I'm working through a book on ML trading and there's a concept I don't understand.
What does optimal training data for an ML trading model look like? Would it consist of just OHLCV values? Wouldn't you have to train the model on data that shows profit, since that is the ultimate goal of traders? How would you express that profit in a training set?
Strange question you pose...
Im not an expert in this topic in any way. I'm even leery to say I know enough to be dangerous because I don't think I do.
Anyway...
Unless you can reverse engineer the profits/losses as to the criteria used for a trade, you have to build your "model". Then you can add-in profit/loss and come up with with things that work.

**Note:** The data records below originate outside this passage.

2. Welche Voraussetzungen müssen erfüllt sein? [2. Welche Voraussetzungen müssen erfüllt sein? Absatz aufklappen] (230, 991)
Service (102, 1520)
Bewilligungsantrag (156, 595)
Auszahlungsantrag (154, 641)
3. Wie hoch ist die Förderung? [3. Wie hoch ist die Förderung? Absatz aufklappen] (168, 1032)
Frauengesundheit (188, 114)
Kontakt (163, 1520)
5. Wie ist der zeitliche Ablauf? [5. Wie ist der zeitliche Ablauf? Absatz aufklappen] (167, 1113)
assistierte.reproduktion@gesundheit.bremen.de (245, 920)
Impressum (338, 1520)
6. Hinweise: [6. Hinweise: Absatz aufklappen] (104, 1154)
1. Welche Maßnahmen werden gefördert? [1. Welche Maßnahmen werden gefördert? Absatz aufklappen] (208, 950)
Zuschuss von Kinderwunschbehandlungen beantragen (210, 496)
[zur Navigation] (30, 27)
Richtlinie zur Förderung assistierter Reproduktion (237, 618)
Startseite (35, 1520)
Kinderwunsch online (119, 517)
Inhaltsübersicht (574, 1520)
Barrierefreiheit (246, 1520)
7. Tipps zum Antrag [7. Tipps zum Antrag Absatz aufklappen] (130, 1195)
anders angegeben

You can not see the car in front of you in your side and rearview mirrors.
If the only input you are using is OHLCV (aka market data), then for a start, you can calculate the first derivative which is usually a slope. Hey, Its a start.
Armed with a slope you can begin to build "something" based on similarity of slopes past. And ascertain other derivatives like duration, range, length, etc.
IN YOUR CASE, three "concepts" come to mind. One being price only, another being volume only, and third, a combination of volume and price.
If price-only, than you need to formulate some form of commonality that exists in all pricing... slope, S&R, range, length, sentiment, etc.
Volume-only is different. Unlike price, every volume measurement starts at 0! Beyond a numeric value, you are looking for geometrics and pace...
Peaks, troughs, shapes, acceleration, deceleration, etc. Again, you have to formulate based on only OHLCV and it's derivatives, because those are your only inputs. Then you can add-in the profit/loss and come up with with things that work.
Speaking of inputs, # of trades and open interest (where applicable) is missing from your "market data" inputs.
And there are many other inputs you can throw into your mix. Here's just a few, definitely non-exhaustive...
Official financial texts (dates, times, actual data vs data expectation, etc)
Geopolitical news and events
Specific sector news
Weather
Fundamentals (earnings, call transcripts, etc)
Cloud data. GoogleTrends, X, tiktoc, etc
And a few of the obvious... day of week, time of day, even/odd numbered year, political regime, # of ET members/posts, etc.
Hope that helps just a little bit.
Good luck